Reading Chronicle: Richard Bennett, 75, from Baker Street, chair of Reading Civic Society.Richard Bennett, 75, from Baker Street, chair of Reading Civic Society. (Image: NQ staff)

"I was just walking down Broad Steet, counting the number of empty shops, and there aren't that may, there are just the odd ones. And where they are closed, they don't look unreasonable.

"I think the protesters protest too much."

However, he did say waste collection for shops could be better to improve the appearance of the town centre. 

Long time residents of Reading and best friends Gloria, Dee and Teresa said that there is now nowhere for them to go to find clothes for people of their age in the town centre.

“There used to be loads of dress shops for people like us,” Gloria said. “Now we only really have places like John Lewis and Marks and Spencer to shop at.
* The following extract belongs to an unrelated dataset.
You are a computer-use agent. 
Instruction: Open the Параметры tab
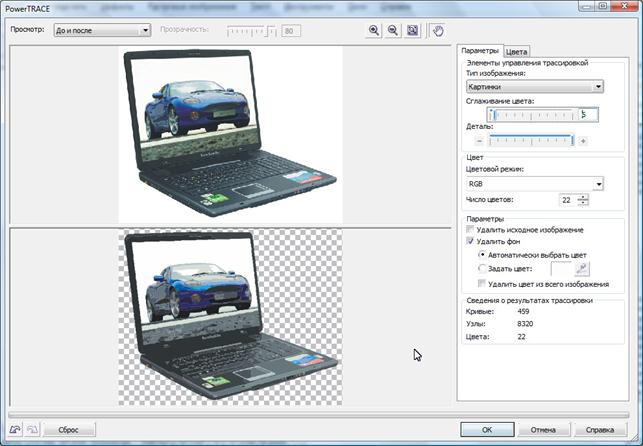click(x=479, y=51)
There’s nothing really anymore for people aged 50 plus. The types of stores in The Oracle just aren’t the types of places that I would ever go to.”
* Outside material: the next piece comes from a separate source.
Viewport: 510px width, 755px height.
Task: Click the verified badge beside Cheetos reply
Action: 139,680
“Yes, there isn’t much for us oldies,” Dee said. “We really miss Debenhams, we used to go there quite a lot when we’d go out shopping. It was also such a shame when House of Fraser went. Places like C and A were brilliant but that went a long time ago.

“They should really bring some of these shops back, it’s a real shame that the shopping experience in Reading has changed so much, especially for people our age who now have nowhere to go.”

Teresa said “There’s now just so many cafes, nail bars, and telephone shops. Why are there so many of them? Reading as really lost it in my opinion. It really isn’t nice to go on Broad Street anymore. I had a friend come down the other day who said that she would live here.”

Shirene Wright 31, who has been living in Reading for a month said: "I've been quite busy here but today is my first day really exploring. 

"I've seen quite a few vape shops, but I don't think it's just a Reading issue, in general it just seems that there are tobacco and vape shops everywhere really." 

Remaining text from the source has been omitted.